Autre souvenir marquant. Un après-midi, on apprend qu’une gay pride va se dérouler à Istanbul. Alors qu’on s’amuse à aller d’une côte à l’autre avec les ferries, une foule de gens déguisés, hilares et chantants monte sur le bateau. La magie prend. On les rejoint quelques moments plus tard dans le centre-ville, avant de voir, sous nos yeux en colère, les forces de l’ordre s’attaquer aux manifestants. Ca va très vite, c’est mécanique, les confrontations sont rapidement maîtrisées, c’est vraiment impressionnant. Je suis très choquée. J’ai envie de pleurer. Je m’énerve avec un mec de la police (je pense) qui surveille ce qui se passe, la conversation est sans issue : je demande à comprendre, on me dit « ici c’est pas pareil que dans ton pays ma fille ». Si je pense « pour l’instant peut-être » je ne suis pas satisfaite. Même si le pouvoir n’approuve pas le défilé, il ne fait que lui donner plus d’importance en le réprimant, à mes yeux. Une heure plus tard, un article sur lemonde.fr fait état des violences lors du défilé. Gagné. « C’est le ramadan », tente de m’expliquer encore le petit homme. Hypocrisie générale.

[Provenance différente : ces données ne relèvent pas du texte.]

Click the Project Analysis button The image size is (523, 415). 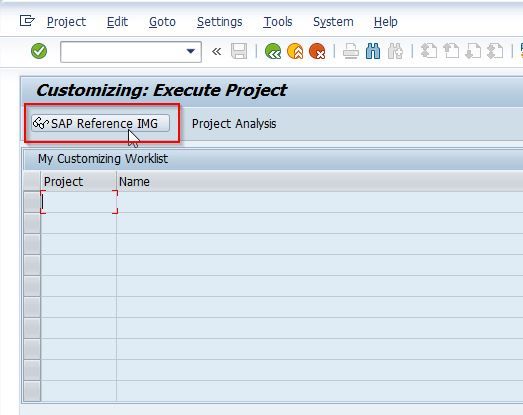234,124
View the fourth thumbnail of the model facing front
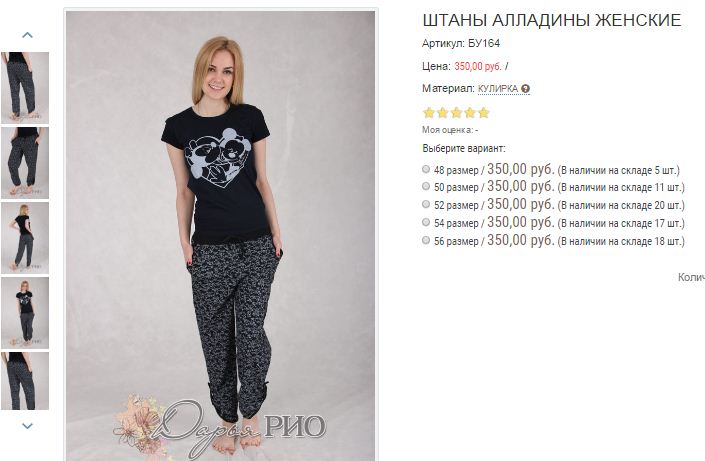 [25, 313]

Mais je trouve à me consoler : la gay pride, bien que écrabouillée par les casqués, se diffuse dans la ville. Et nous passons un bout de la soirée à danser dans une rue totalement prise d’assaut et bloquée par la jeunesse de Turquie et d’ailleurs qui demande juste un peu d’air. Revanche est prise.

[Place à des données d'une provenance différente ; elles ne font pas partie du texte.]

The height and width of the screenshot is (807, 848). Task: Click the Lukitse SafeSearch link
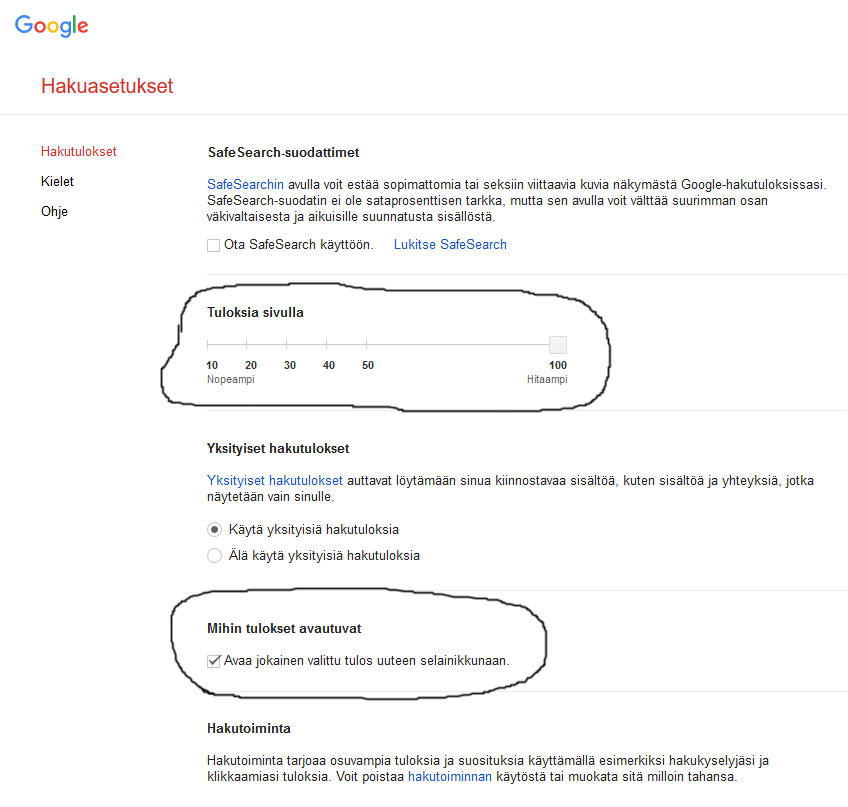pyautogui.click(x=450, y=244)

Fête improvisée et sauvage...
Fête improvisée et sauvage…

Une table pour finir

Parce que je suis une mauvaise, très mauvaise blogueuse, je suis incapable de retrouver le nom de ce minuscule restaurant de musiciens, au coin d’une rue, qui nous a arrêtés tels des mouches autour d’un pot de miel. Mais je crois qu’on a tous ressenti la même chose. Une grande table est assemblée dehors, et nous voilà accoudés dans l’obscurité, fatigués mais heureux, vraiment heureux. Si je pouvais retourner dans cet instant et faire des câlins à tout le monde, je le ferais. Si je pouvais passer le reste de ma vie autour de cette table, pareil. Le chat du restaurant passe de bras en bras, de genoux en genoux. Je m’entends commander une « fondue turque », parce que le serveur explique que c’est la recette de sa grand-mère. Heureusement, quelques convives me suivent. Et l’éclat de rire est franc mais un peu angoissé quand on se retrouve avec une marmite de fromage recouvert de beurre fondu, à manger avec du pain. C’est très très bon. Et j’aurais dû noter le nom du plat…

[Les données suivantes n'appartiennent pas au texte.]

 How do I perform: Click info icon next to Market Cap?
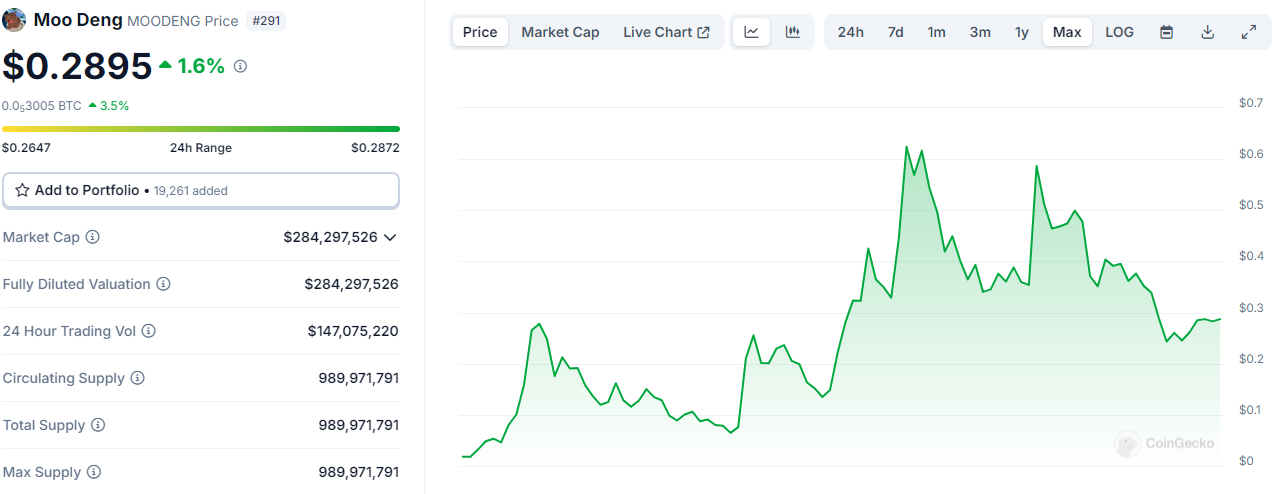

Le chat profite du concert...
Le chat profite du concert…

Derrière nous, un homme s’installe. L’air malicieux, le regard intelligent, sa moustache lui donne un air d’Edwy Plenel. Il joue d’un petit instrument à archet et c’est simplement magnifique. Je me sens vraiment hypnotisée par cet homme, ce moment, cet instrument. Je suis même intimidée, je crois. Sentiment étrange. C’est une si belle soirée, presque mélancolique. Nos sept cerveaux sont relaxés, nos estomacs agréablement tièdes et on sent l’amour et la tendresse autour de nous. C’est niais, oui. Mais encore une fois, j’ai trouvé ici ce que je cherchais. Je suis repartie sereine.

Sous son air de blog voyage, cet espace me permet d’expérimenter une forme d’écriture un peu différente de ce que j’ai l’habitude de faire. Ici, juste du ressenti, des émotions, des moments. Si vous voulez me faire un bisou, vous pouvez écrire à rita@ritasenva.fr.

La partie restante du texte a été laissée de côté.